▸ Teks:
::::::::
Jumat, 23 Desember 2011

Haramnya Kaum Muslim Ikut Natalan

(MagarsariPost) - Menjelang perayaan Natal bagi umat Kristiani, ada perkara yang harus difahami oleh umat Islam agar tidak terjerumus dalam perbuatan haram dan syirik. Yaitu, tentang hukum mengikuti perayaan Natal bersama yang dilakukan oleh umat Kristiani. Sebab, biasanya mereka mengajak umat Islam untuk mengikutinya sebagai balasan dari kebiasaan mereka ikut acara halal bihalal atau acara Maulid umat Islam. Umat Islam dalam hal ini tidak boleh menganggap hal itu sekedar sebagai hubungan sosial, tapi harus merujuk kepada hukum agama, bagaimana menurut agama Islam. Boleh atau tidak? Halal atau haram?

Dalam masalah mengikuti natalan bersama umat Kristiani ini, MUI telah mengeluarkan fatwa pada tahun 1981 di masa Ketua Umum MUI Prof. Dr. Buya Hamka.
::::::::
▸ Baris Catatan:

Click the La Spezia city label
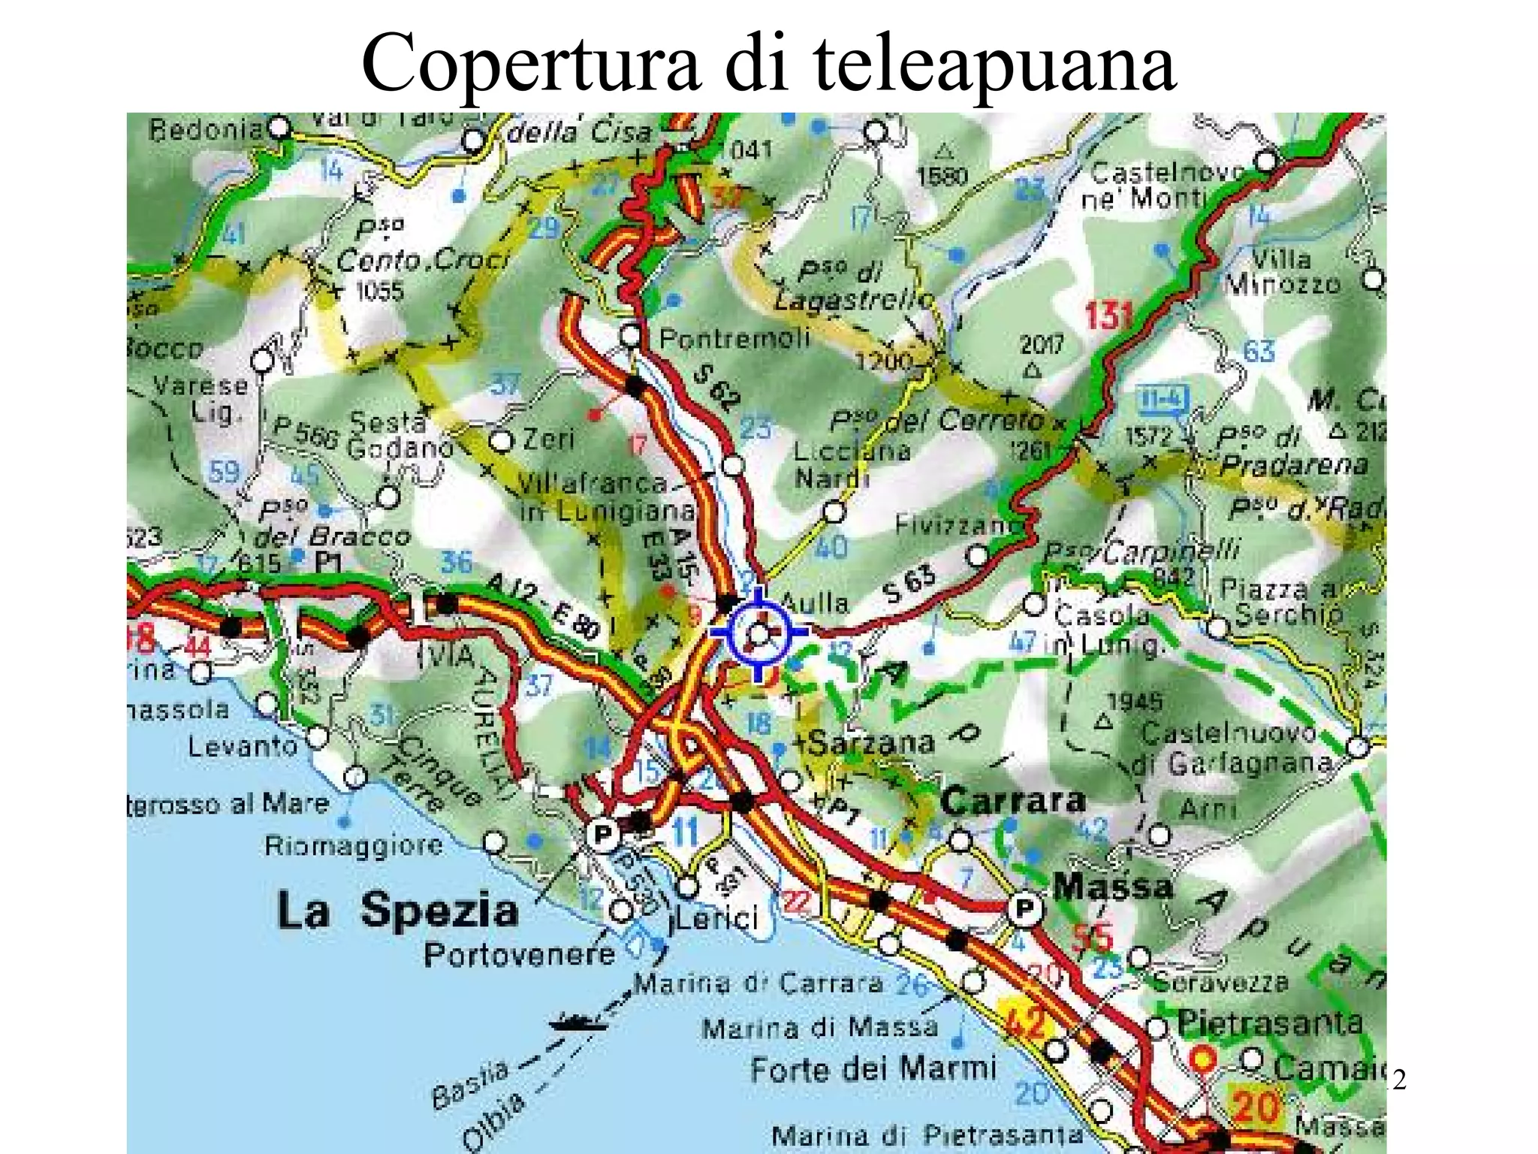[x=397, y=911]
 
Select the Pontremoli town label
[x=734, y=338]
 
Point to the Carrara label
[x=1012, y=801]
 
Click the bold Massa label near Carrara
[x=1112, y=887]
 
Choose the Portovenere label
[x=519, y=955]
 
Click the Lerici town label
[x=714, y=918]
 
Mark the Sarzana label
[x=871, y=744]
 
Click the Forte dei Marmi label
[x=873, y=1068]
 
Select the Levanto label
[x=243, y=746]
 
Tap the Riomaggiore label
[x=354, y=846]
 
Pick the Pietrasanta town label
[x=1269, y=1023]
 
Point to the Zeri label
[x=548, y=438]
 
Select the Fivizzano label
[x=954, y=524]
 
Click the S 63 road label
[x=909, y=583]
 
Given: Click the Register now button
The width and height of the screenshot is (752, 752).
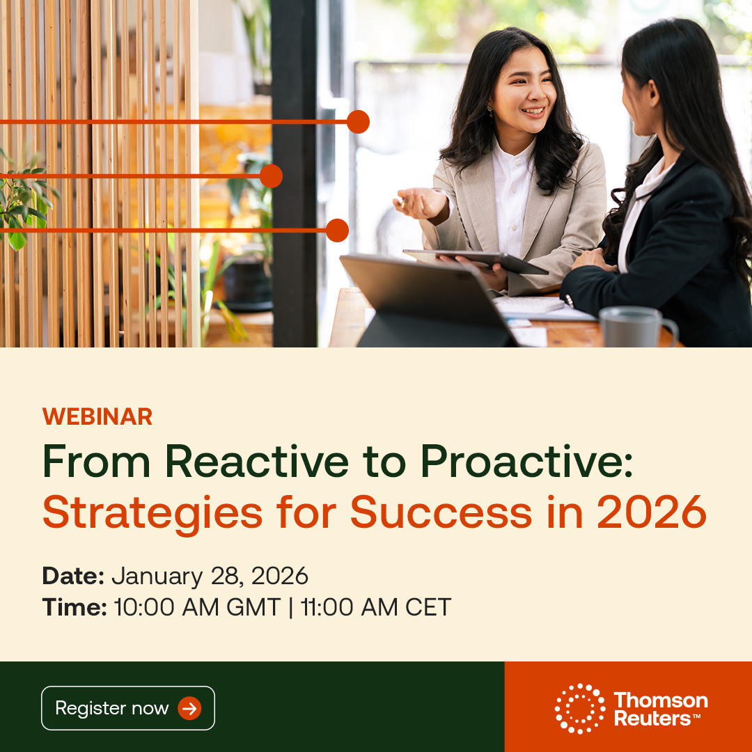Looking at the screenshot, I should point(127,708).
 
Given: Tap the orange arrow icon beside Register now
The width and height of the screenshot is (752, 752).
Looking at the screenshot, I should point(189,709).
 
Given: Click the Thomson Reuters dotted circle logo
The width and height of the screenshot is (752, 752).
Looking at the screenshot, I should point(580,708).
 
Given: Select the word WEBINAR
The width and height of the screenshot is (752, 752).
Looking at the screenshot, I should point(97,416).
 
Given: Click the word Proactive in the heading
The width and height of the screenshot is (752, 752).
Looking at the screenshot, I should point(526,461).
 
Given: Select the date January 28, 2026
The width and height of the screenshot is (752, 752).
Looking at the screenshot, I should point(210,576).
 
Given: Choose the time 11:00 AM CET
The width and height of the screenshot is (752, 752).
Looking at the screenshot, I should point(376,607).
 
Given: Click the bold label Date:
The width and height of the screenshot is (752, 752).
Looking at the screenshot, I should point(73,576).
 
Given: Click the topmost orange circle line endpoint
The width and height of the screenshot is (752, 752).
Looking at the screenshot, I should point(358,122).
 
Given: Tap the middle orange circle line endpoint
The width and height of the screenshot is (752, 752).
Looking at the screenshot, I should point(271,176).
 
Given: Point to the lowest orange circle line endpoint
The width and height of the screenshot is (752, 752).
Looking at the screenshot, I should point(337,230).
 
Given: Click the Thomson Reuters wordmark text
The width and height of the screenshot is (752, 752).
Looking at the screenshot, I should point(660,709).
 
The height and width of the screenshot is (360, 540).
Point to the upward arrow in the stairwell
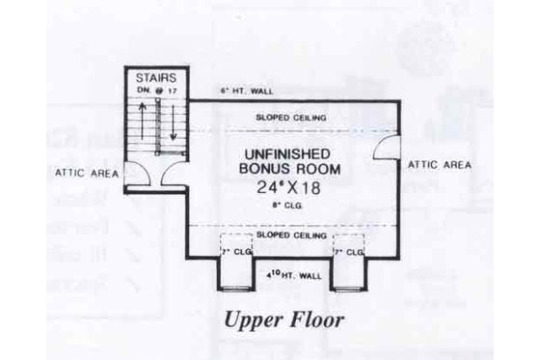(x=143, y=121)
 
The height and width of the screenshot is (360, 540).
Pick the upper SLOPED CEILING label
(x=290, y=118)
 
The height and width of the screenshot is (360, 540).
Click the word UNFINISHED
(x=290, y=154)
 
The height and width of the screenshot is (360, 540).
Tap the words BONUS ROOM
(x=290, y=171)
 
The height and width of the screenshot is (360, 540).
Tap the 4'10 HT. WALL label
(x=290, y=276)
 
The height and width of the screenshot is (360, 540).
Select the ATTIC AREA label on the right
(x=440, y=165)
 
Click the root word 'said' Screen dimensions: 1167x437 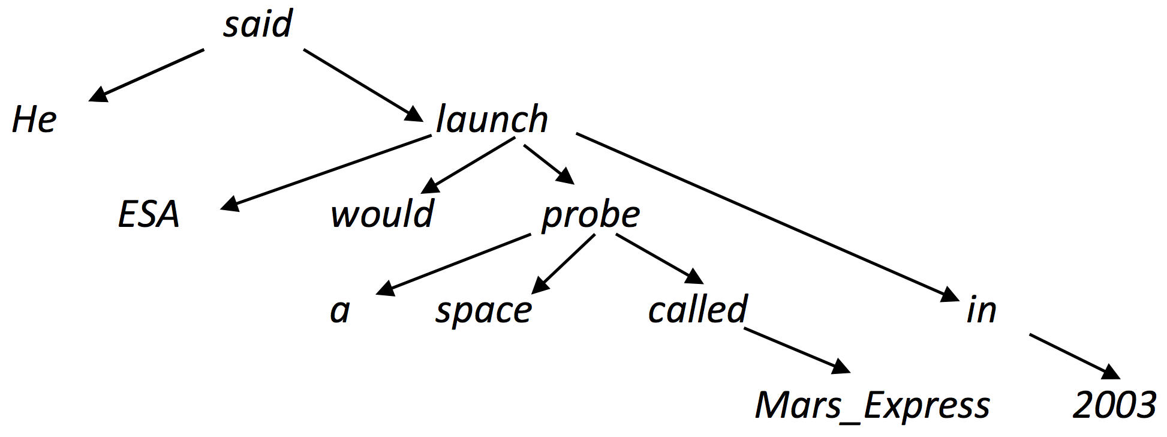258,24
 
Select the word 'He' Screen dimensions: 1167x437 34,119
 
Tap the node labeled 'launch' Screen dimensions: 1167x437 492,118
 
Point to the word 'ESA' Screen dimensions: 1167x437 149,214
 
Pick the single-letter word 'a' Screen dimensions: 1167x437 340,311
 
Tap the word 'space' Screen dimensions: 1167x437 483,312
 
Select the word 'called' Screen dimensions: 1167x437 697,309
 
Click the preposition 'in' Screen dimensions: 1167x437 982,310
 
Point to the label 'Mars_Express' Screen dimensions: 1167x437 873,405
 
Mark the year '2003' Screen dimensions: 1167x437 1114,405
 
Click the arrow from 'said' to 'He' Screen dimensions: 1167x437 146,76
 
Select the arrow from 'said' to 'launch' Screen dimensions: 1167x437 363,85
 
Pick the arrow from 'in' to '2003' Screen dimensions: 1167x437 1075,357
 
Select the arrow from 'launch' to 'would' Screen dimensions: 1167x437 468,166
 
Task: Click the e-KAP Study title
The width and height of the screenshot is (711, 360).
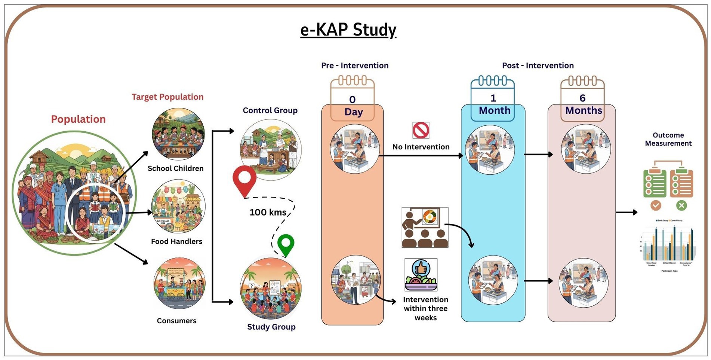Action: tap(348, 30)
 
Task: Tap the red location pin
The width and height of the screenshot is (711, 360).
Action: tap(244, 180)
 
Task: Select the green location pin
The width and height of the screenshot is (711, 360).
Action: tap(286, 244)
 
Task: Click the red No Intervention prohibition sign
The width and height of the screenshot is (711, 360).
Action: tap(421, 130)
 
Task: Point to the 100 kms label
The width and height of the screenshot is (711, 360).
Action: tap(268, 213)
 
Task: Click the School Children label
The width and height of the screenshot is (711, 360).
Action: tap(175, 168)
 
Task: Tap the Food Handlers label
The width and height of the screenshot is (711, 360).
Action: tap(176, 241)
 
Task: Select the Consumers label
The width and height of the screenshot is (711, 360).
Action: tap(176, 321)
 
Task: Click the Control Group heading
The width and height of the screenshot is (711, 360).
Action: tap(270, 110)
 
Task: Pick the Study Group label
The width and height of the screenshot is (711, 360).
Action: tap(271, 327)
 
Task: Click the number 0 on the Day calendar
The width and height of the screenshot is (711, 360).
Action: tap(352, 100)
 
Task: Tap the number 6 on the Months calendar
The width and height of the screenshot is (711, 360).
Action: tap(582, 98)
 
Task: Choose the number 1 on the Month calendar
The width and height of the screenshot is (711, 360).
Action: tap(493, 98)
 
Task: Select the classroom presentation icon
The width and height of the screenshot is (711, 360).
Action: tap(425, 228)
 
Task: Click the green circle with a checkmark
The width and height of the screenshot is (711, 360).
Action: tap(656, 205)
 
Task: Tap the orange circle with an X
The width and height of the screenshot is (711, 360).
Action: tap(681, 205)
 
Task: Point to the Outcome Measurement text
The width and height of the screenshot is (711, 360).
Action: tap(668, 139)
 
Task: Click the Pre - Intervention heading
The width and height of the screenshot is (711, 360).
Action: tap(355, 65)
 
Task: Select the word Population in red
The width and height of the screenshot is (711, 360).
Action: tap(78, 119)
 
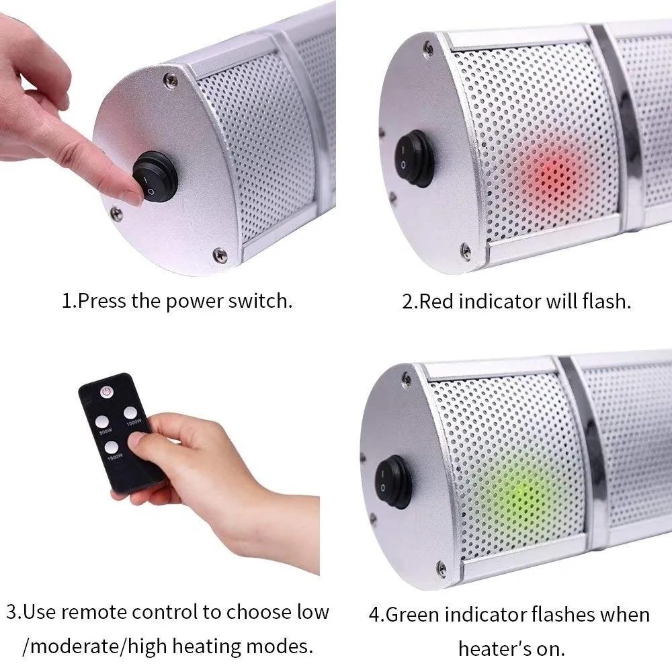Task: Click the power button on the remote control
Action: click(106, 391)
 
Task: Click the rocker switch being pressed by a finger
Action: click(155, 178)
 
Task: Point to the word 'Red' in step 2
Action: click(436, 300)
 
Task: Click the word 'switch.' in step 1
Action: click(260, 300)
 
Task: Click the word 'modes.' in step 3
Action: click(283, 646)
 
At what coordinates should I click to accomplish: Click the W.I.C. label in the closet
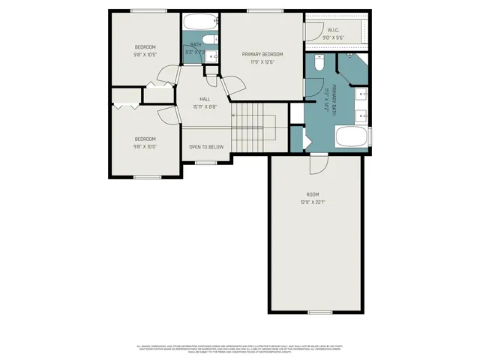334,30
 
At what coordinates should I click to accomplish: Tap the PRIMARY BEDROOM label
262,54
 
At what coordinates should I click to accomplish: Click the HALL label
205,99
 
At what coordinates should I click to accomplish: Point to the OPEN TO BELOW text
206,147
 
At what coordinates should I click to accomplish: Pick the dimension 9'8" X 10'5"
145,55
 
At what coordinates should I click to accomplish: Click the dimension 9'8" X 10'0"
145,146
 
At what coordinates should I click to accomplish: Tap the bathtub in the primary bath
351,138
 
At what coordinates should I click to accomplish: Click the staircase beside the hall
255,129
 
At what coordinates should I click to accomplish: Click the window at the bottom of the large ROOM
320,311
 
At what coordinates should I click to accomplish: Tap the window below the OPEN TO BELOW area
206,160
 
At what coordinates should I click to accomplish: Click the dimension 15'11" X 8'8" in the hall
205,107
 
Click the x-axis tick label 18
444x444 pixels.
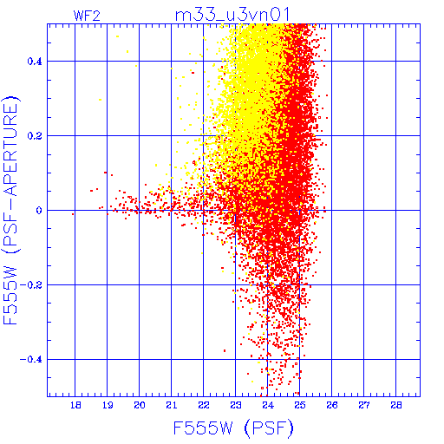pyautogui.click(x=75, y=406)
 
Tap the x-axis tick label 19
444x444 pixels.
pyautogui.click(x=108, y=406)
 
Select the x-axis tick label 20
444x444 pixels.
pyautogui.click(x=140, y=406)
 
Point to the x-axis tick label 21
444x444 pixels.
pyautogui.click(x=172, y=406)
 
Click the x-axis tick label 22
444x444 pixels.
pyautogui.click(x=204, y=406)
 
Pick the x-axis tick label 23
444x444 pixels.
pyautogui.click(x=236, y=406)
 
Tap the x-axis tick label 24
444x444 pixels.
pyautogui.click(x=268, y=406)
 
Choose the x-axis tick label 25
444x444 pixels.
pyautogui.click(x=300, y=406)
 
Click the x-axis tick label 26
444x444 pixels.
pyautogui.click(x=332, y=406)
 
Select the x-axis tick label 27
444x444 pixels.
pyautogui.click(x=364, y=406)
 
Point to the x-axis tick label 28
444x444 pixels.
pyautogui.click(x=396, y=406)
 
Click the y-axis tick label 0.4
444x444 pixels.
pyautogui.click(x=35, y=62)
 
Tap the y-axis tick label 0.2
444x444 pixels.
pyautogui.click(x=35, y=136)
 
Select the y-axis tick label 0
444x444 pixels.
pyautogui.click(x=39, y=211)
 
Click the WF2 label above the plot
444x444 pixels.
pyautogui.click(x=87, y=16)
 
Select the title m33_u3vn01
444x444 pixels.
pyautogui.click(x=232, y=15)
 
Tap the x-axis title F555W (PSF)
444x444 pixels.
pyautogui.click(x=233, y=428)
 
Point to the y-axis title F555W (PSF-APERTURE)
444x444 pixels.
pyautogui.click(x=10, y=210)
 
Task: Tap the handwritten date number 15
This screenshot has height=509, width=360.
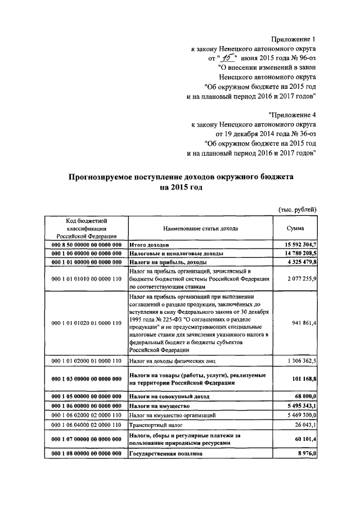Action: pos(227,57)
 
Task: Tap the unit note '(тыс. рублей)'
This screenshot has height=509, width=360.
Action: pos(298,209)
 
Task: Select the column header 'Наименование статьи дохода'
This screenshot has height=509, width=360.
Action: pos(200,229)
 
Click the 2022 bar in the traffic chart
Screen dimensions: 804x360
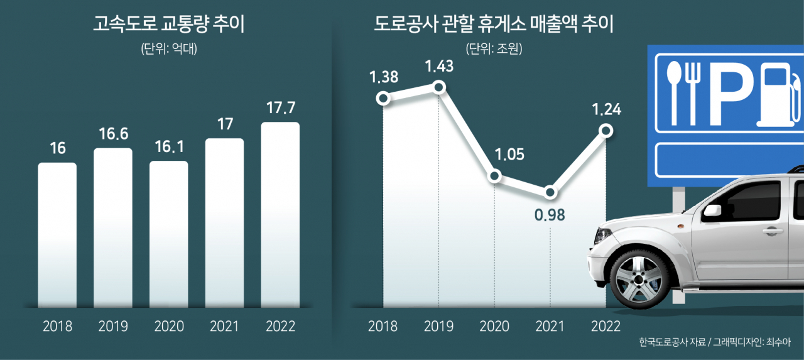[280, 215]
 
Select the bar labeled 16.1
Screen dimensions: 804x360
[169, 234]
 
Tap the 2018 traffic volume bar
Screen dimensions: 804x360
[57, 235]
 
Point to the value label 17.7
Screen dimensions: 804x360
[281, 107]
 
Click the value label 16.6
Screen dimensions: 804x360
[114, 134]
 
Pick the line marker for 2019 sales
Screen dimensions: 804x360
[439, 87]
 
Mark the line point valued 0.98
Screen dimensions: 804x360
[550, 192]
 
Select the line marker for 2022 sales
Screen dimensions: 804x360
[606, 131]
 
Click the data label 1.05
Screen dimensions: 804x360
[509, 155]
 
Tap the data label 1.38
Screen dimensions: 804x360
[384, 77]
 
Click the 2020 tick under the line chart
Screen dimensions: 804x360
[494, 326]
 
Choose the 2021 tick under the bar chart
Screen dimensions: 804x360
[224, 326]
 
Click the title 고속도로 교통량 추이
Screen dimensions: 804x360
[169, 25]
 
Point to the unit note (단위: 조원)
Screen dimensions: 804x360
[494, 48]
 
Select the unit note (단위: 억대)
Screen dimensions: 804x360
[169, 48]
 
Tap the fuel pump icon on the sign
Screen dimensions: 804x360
[779, 95]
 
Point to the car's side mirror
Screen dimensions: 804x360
[712, 210]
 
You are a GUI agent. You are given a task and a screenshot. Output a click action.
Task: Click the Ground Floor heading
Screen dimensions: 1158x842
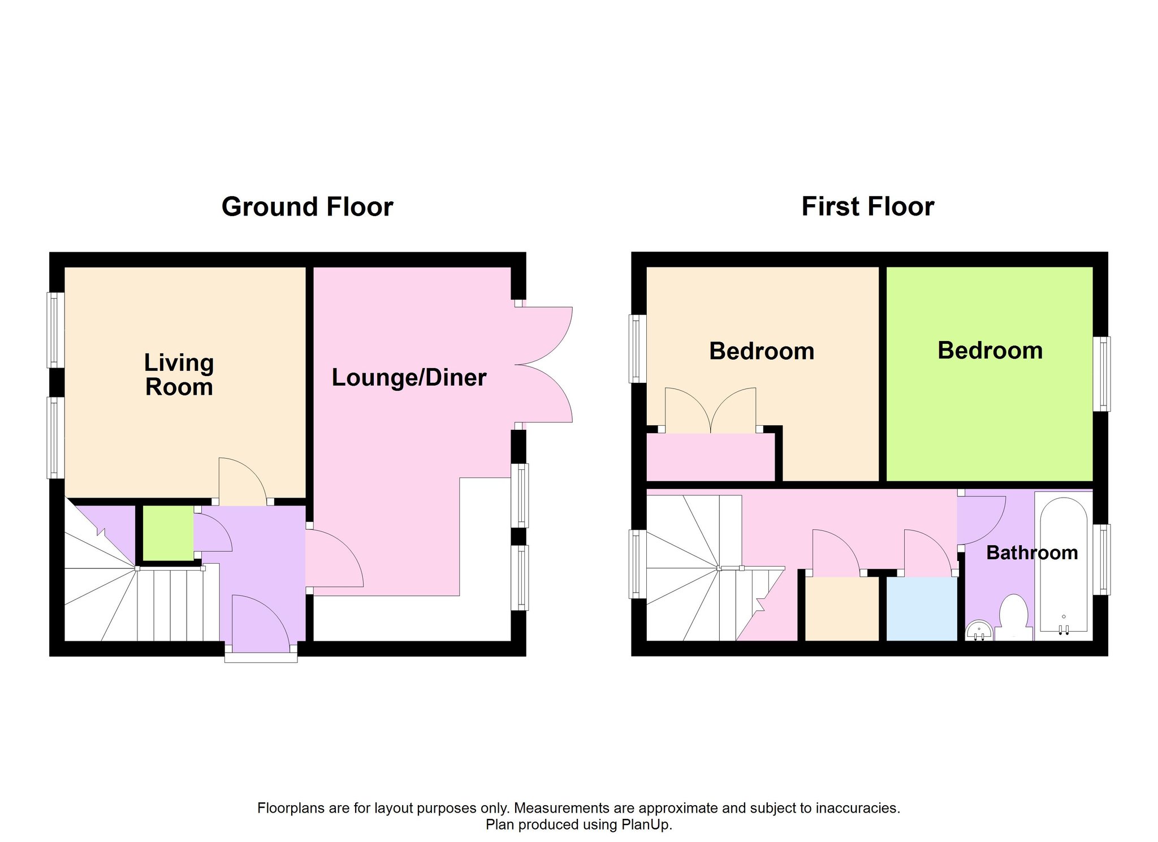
::::::::
▸ Tujuan Tugas: Lanjutkan artikel tentang hukum umat Islam mengikuti perayaan Natal mulai dari titik akhirnya. Catatan-catatan itu tidak ada hubungannya dengan artikel tentang hukum umat Islam mengikuti perayaan Natal.

▸ Jawaban:
Fatwa MUI yang ditandatangtani Ketua Komisi Fatwa KH. Syukri Ghazali dan Sekretaris H. Masudi tersebut intinya sebagai berikut :

Pertama, bahwa ummat Islam tidak boleh mencampuradukkan aqidah dan peribadatan agamanya dengan aqidah dan peribadatan agama lain berdasarkan :

  1. Al-Qur‘an surat Al-Kafirun [109] ayat 1-6 : “Katakanlah hai orang-orang kafir, 'aku tidak akan menyembah apa yang kamu sembah. Dan kamu bukan penyembah Tuhan yang aku sembah. Dan aku tidak pernah menjadi penyembah apa yang kamu sembah. Dan kamu tidak pernah pula menjadi penyembah Tuhan yang aku sembah. Untukmulah agamamu dan untukkulah agamaku”.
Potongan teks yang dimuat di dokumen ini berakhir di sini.